The fact that these conspiracy theories have gained such alarming popularity in the last few months is a testament to the times we live in. Social media usage has reached an all-time high, with nearly three in four U.S. adults using at least one social media site. Facebook, in particular, has come under fire for its role in the spread of misinformation and fake news, particularly in the leadup to the 2020 election cycle. A 2019 study from Stanford found people’s usage of Facebook correlated with how polarized they are and their openness to the views and ideas of the opposition party. The platform’s algorithms spoon-feed users more of what they want so they’ll spend more time on the site. If a user exhibits certain political leanings by clicking on a post, leaving a comment, liking the post, or sharing it, they’ll see more content in their feed that aligns with their views.

Facebook’s own internal research points to the same conclusion. “Our algorithms exploit the human brain’s attraction to divisiveness,” read a slide from an internal Facebook presentation uncovered by The Wall Street Journal. “If left unchecked,” it warned, Facebook would feed users “more and more divisive content in an effort to gain user attention and increase time on the platform.”

data science election springboard

Political campaigns looking to target voters with ads pay close attention to these engagement metrics and end up campaigning to voters who are already likely to vote for them, rather than appealing to a larger swath of constituents. “Some actions are more obvious than others.
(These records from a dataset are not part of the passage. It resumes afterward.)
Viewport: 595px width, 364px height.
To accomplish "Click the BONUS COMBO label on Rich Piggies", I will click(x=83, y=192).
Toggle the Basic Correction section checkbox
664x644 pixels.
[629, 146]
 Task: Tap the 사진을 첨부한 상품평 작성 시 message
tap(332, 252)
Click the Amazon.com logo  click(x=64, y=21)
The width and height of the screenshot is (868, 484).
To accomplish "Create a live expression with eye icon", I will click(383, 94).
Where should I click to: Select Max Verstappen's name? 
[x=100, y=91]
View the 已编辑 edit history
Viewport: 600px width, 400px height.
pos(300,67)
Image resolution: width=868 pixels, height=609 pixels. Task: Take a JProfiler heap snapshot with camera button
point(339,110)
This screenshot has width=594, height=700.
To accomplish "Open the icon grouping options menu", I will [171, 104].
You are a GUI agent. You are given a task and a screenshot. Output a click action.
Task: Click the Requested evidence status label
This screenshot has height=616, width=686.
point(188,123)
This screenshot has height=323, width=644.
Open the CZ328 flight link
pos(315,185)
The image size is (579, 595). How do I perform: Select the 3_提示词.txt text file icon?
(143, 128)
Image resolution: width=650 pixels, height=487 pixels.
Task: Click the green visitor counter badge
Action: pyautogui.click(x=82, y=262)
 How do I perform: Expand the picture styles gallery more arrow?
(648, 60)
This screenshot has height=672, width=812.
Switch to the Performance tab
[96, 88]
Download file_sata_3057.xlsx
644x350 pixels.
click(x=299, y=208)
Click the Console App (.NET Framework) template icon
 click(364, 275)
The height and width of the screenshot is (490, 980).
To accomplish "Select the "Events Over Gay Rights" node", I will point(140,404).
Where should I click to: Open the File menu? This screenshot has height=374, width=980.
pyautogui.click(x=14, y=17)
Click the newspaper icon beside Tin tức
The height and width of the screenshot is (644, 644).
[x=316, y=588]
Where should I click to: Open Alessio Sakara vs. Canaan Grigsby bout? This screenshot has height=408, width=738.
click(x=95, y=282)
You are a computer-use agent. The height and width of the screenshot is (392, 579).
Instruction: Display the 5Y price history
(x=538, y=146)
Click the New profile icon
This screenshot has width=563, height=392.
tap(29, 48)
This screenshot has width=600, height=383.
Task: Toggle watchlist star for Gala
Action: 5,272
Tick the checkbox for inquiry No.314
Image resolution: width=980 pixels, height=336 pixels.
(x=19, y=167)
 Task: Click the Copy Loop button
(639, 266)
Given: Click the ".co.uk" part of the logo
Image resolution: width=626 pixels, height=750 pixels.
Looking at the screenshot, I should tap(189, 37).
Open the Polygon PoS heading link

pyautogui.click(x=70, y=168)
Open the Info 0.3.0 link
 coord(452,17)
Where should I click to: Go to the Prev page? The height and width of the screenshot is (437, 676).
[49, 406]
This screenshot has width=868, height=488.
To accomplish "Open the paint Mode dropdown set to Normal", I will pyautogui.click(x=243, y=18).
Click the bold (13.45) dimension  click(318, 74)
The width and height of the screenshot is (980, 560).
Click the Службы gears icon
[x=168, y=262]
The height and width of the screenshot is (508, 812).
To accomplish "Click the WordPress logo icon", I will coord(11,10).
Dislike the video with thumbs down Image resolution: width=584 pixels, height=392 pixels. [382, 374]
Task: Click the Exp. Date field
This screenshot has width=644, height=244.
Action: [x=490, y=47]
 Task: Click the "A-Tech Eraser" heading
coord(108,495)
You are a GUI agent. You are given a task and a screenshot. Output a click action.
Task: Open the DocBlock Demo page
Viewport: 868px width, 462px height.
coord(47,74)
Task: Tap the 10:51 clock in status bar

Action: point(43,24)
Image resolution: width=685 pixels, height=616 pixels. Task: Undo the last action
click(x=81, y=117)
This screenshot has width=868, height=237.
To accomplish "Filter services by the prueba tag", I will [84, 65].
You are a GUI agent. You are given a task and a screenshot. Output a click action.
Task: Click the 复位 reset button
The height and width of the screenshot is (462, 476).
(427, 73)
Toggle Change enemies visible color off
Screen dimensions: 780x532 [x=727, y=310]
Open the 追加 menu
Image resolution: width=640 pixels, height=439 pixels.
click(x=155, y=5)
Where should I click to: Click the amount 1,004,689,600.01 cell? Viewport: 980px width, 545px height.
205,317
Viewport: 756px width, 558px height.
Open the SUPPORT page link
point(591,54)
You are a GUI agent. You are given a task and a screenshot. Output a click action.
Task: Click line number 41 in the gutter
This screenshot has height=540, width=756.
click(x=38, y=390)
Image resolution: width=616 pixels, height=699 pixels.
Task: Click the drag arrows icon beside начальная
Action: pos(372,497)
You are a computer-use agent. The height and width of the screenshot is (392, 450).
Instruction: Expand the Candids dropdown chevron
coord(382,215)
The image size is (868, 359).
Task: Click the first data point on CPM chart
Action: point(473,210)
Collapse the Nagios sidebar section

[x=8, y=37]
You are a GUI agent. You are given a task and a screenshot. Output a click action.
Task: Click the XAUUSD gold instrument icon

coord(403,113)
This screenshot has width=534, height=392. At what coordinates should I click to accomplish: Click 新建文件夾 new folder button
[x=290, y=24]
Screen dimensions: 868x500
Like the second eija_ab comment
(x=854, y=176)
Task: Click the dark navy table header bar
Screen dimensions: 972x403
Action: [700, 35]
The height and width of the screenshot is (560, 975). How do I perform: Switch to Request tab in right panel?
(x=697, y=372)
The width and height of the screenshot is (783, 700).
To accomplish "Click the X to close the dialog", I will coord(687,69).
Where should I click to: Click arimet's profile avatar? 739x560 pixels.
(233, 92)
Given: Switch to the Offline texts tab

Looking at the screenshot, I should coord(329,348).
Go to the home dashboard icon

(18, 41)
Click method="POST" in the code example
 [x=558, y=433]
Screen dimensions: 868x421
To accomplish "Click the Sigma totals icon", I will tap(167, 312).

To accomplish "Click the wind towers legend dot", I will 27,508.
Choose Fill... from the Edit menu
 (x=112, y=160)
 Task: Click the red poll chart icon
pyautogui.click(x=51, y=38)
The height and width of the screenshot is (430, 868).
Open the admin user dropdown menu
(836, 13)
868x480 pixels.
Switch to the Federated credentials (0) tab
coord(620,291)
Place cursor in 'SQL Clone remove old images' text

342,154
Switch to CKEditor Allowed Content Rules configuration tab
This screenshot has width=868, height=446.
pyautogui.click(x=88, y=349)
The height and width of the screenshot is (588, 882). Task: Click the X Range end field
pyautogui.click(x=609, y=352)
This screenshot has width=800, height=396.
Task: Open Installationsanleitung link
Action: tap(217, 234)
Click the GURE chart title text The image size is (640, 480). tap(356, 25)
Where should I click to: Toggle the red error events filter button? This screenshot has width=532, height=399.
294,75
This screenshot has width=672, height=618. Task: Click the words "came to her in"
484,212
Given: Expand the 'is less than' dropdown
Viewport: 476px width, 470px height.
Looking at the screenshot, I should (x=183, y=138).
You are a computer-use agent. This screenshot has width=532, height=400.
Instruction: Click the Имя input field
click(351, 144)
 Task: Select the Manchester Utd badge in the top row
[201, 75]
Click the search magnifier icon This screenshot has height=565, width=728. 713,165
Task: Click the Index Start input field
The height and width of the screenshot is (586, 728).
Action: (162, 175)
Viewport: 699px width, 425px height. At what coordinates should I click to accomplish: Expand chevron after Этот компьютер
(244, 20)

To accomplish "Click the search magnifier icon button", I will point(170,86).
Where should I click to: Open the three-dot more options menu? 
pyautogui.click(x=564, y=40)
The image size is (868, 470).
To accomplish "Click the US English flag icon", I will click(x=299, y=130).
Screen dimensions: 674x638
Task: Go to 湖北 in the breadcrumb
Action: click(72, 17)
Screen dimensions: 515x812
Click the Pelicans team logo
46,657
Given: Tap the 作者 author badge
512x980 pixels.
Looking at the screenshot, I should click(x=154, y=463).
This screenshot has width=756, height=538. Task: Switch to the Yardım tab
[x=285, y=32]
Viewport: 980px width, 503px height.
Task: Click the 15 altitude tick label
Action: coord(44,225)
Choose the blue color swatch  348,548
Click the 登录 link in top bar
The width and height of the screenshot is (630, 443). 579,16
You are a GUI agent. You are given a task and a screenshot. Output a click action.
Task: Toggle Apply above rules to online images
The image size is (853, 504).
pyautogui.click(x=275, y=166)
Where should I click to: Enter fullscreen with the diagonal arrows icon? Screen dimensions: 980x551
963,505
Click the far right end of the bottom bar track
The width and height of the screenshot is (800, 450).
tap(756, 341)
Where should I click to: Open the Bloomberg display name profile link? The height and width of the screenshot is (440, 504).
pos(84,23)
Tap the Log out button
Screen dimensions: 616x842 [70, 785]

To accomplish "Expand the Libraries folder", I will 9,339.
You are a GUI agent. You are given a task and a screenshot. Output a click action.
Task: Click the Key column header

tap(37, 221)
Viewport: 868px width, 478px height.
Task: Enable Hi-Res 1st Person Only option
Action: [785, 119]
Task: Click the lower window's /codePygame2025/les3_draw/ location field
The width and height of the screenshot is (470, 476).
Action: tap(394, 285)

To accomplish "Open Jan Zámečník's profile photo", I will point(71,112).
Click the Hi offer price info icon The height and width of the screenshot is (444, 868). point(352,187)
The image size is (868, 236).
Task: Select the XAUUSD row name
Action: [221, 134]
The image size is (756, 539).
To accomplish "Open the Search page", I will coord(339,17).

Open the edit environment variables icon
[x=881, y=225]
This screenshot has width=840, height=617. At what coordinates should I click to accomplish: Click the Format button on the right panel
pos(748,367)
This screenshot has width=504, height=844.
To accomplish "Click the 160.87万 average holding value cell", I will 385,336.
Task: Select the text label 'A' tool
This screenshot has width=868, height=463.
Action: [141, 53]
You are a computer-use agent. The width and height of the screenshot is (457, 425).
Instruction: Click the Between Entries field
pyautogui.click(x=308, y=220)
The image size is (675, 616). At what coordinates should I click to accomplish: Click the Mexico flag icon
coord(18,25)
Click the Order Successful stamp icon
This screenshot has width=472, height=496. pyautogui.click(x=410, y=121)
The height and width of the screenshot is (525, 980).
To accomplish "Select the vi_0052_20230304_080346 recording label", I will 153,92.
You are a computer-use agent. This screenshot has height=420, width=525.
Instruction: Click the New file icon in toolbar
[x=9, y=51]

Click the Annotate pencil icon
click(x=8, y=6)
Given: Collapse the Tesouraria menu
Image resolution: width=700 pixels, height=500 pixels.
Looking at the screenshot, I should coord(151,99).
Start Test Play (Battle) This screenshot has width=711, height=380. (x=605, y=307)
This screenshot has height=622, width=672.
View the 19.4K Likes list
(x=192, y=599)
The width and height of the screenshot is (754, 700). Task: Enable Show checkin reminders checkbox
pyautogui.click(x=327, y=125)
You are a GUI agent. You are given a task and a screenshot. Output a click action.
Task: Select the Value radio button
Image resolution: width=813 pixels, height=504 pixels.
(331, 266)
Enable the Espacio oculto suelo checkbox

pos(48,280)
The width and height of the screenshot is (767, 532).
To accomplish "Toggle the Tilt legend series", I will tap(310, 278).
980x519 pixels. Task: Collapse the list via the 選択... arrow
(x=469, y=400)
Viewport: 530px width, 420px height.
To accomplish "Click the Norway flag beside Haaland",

If you forward something [in an email], from a data standpoint that has a very definite segmentation,” said Samuel Lin, a data science mentor at Springboard and senior business intelligence developer at DocuSign. “If you only like something or view an article, that’s a weaker action, so you may not be categorized as a certain type of voter.”

While Facebook announced last year that it would crack down on disinformation spread by removing fake accounts and reducing the reach of articles that have been flagged by third-party fact-checkers, this doesn’t prevent fake news stories from being disseminated elsewhere. A political troll looking to sow discord on social media doesn’t have to try very hard; inflammatory content spreads organically through social sharing and algorithms that triage posts in people’s feeds according to engagement metrics, even if they’re based on negative reactions.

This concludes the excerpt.